Prep 20 mins
Cook 10 mins
I found this wonderful recipe on the internet from a Travel Guide site. The introduction said this particular dish was enjoyed by Bob and Dolores Hope. We think this dish is great!
- 1⁄2 cup olive oil
- 1⁄2 cup butter
- 2 tablespoons flour
- 2 cups chicken broth or 2 cups vegetable broth
- 2 cloves garlic, minced
- 2 cans artichoke hearts, drained and chopped
- 1⁄4 cup lemon juice, fresh
- 1⁄4 cup parmesan cheese, freshly grated
- 8 ounces linguine, cooked aldente (about 8-10 minutes)
- sliced black olives
- Combine oil, butter, flour and chicken broth or vegetable broth, and simmer until it thickens.
- Add garlic, chopped artichoke hearts, lemon juice and Parmesan cheese.

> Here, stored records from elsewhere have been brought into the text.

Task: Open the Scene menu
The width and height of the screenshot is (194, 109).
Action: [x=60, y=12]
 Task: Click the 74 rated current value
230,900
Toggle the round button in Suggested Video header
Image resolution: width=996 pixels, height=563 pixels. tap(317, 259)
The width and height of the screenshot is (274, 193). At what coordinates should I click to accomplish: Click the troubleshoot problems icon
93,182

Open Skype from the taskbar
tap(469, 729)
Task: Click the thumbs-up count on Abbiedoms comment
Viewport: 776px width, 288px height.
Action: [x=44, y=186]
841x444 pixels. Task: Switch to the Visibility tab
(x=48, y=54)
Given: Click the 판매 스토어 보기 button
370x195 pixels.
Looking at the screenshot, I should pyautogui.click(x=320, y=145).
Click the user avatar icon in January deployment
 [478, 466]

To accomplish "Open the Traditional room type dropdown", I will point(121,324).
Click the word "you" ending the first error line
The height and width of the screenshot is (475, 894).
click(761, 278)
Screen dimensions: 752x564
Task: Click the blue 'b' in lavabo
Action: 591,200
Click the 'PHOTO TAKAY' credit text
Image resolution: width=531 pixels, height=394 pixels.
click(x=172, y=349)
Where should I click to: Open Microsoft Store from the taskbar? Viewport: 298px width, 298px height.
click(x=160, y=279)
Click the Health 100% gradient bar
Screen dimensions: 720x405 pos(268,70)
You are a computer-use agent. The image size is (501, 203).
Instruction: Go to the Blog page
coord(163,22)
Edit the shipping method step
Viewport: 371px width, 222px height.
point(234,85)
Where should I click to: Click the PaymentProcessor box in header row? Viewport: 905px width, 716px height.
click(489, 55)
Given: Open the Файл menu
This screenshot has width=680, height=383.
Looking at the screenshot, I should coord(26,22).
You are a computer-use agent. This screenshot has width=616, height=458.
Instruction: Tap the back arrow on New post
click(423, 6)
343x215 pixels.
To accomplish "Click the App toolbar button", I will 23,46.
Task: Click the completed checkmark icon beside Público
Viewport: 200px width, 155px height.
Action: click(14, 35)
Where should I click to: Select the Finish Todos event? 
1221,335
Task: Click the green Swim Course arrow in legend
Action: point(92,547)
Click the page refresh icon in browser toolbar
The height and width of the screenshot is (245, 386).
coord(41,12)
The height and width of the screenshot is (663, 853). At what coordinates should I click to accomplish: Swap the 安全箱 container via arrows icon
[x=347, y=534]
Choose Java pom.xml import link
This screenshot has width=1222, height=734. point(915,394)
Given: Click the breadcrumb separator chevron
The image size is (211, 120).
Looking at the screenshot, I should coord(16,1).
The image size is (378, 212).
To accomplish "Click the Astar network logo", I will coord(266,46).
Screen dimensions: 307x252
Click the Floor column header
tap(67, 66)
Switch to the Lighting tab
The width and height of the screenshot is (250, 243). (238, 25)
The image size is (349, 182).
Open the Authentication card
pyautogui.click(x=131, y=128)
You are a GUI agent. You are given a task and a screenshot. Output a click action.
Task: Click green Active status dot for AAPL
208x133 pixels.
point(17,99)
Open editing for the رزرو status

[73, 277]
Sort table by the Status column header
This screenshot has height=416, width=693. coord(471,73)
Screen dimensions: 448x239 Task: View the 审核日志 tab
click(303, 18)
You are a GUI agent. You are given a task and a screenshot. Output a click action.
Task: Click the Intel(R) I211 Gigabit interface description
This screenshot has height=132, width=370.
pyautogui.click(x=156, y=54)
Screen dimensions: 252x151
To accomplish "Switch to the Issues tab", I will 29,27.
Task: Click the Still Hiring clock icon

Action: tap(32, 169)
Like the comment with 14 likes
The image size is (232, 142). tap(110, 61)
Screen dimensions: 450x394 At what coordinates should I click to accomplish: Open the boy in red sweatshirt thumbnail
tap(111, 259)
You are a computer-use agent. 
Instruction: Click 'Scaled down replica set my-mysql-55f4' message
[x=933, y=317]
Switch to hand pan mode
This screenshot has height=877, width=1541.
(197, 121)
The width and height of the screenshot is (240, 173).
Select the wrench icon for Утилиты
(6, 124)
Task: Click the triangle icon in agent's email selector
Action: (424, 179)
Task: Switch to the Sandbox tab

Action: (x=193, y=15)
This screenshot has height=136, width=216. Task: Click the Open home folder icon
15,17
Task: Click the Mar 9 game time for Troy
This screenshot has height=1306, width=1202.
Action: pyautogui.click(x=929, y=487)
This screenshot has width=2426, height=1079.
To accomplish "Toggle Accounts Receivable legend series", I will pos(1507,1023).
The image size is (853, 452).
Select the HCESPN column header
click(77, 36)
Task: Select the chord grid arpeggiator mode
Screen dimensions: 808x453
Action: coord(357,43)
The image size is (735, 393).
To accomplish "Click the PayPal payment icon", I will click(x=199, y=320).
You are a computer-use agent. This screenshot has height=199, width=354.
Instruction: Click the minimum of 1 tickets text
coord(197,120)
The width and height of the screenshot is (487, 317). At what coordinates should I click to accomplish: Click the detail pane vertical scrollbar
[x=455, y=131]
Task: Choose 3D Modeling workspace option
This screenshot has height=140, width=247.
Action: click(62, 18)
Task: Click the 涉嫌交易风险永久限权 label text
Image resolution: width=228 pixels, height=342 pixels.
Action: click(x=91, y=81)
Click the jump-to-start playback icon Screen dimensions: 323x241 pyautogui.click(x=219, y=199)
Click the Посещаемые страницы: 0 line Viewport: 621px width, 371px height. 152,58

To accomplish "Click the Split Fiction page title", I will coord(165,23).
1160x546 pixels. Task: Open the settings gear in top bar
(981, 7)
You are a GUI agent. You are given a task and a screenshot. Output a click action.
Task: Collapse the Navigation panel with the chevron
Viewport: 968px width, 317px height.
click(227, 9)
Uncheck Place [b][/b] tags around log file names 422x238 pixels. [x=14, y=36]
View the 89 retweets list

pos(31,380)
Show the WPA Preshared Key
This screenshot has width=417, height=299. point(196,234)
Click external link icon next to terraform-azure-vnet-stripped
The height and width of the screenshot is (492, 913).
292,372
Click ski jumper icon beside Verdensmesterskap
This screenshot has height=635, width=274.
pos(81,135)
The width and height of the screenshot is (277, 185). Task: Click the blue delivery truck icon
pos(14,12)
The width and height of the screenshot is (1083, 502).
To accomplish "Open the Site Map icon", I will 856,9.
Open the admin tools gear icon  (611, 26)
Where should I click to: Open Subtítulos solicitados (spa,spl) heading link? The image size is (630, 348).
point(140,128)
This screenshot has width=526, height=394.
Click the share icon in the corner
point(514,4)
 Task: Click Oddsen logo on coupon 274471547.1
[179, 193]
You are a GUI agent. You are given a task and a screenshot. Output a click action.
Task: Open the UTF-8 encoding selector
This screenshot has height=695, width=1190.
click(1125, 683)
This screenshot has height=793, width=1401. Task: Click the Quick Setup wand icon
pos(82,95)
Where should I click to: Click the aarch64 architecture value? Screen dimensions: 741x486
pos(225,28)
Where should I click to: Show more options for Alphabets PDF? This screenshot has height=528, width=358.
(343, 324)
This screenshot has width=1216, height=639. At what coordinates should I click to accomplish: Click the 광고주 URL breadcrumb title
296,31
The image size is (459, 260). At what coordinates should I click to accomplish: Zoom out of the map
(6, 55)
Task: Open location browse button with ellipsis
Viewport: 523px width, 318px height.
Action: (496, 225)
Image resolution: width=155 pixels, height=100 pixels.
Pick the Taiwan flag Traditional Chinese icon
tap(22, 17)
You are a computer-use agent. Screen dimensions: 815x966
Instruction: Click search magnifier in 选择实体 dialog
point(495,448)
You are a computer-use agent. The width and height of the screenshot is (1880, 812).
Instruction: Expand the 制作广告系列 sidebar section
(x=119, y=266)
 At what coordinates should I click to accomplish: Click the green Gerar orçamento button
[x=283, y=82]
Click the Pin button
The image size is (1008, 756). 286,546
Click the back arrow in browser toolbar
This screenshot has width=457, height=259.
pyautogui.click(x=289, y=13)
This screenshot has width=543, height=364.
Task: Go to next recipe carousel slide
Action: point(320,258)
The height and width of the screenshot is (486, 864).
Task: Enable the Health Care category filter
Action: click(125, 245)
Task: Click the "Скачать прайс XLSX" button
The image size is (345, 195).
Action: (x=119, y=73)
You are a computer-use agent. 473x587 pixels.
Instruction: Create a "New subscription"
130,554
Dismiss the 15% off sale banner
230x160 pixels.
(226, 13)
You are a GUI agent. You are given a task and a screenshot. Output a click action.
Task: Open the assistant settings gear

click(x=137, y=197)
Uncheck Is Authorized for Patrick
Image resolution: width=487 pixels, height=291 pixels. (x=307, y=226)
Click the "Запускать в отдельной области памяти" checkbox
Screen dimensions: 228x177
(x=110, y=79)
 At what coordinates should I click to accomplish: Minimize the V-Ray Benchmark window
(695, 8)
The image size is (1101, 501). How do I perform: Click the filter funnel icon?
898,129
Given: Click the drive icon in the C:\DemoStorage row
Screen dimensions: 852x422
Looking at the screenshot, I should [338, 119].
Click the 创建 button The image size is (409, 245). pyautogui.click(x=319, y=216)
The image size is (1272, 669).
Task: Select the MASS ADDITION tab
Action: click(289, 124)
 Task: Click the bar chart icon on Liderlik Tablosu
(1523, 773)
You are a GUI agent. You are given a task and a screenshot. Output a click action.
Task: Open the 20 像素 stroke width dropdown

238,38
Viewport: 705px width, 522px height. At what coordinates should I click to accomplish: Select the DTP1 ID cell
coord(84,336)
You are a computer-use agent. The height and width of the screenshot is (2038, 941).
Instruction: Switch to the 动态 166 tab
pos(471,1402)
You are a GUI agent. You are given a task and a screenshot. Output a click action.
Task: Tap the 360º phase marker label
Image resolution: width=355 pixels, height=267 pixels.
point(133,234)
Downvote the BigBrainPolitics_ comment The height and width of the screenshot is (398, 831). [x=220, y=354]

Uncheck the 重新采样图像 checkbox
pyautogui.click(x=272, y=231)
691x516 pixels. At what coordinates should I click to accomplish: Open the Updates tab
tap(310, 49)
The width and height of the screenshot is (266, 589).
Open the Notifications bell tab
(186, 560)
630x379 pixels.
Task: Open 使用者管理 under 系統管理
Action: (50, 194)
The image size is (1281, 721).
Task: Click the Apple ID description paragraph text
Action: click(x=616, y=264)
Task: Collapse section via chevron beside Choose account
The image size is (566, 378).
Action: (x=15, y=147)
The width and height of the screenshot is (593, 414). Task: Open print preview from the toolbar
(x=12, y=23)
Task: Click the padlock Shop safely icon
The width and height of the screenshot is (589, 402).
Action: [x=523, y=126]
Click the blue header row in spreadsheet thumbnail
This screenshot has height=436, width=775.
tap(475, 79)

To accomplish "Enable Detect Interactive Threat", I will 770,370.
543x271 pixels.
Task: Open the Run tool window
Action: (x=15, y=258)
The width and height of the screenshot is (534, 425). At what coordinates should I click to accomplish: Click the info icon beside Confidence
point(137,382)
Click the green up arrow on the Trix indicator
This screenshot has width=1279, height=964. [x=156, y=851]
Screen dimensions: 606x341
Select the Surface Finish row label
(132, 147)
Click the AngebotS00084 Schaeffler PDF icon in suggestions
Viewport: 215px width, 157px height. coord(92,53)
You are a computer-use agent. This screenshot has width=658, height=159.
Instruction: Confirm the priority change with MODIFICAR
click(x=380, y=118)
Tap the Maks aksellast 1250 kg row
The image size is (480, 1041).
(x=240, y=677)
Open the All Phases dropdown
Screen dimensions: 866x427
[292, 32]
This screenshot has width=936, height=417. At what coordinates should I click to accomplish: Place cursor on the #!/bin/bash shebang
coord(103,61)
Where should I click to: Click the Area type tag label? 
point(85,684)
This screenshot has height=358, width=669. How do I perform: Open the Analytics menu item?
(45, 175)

- Cook over low heat until flavors blend, about 5 minutes.
- Add capers and parsley.
- Toss linguini with pasta sauce, and sprinkle with sliced black olives.
One of my biggest cooking problems is the sauces never quite marry. The flavors in this sauce came together perfectly. Savory, creamy, wonderful. I will make this again. Nice recipe, Miss Annie. (Reposting 2/10/04 - Linda, your renaming is appropo! It IS that good! Maybe not better...)
This is sooooo good. I made a few changes (only because I didn't have some ingredients). I used tomato basil fettuccine instead of linguini and vegetable broth instead of chicken broth. I also added some cooked shrimp and renamed it. I'm calling it "Better Than Sex Pasta." Yummm.
Perfect for the five minute gourmet!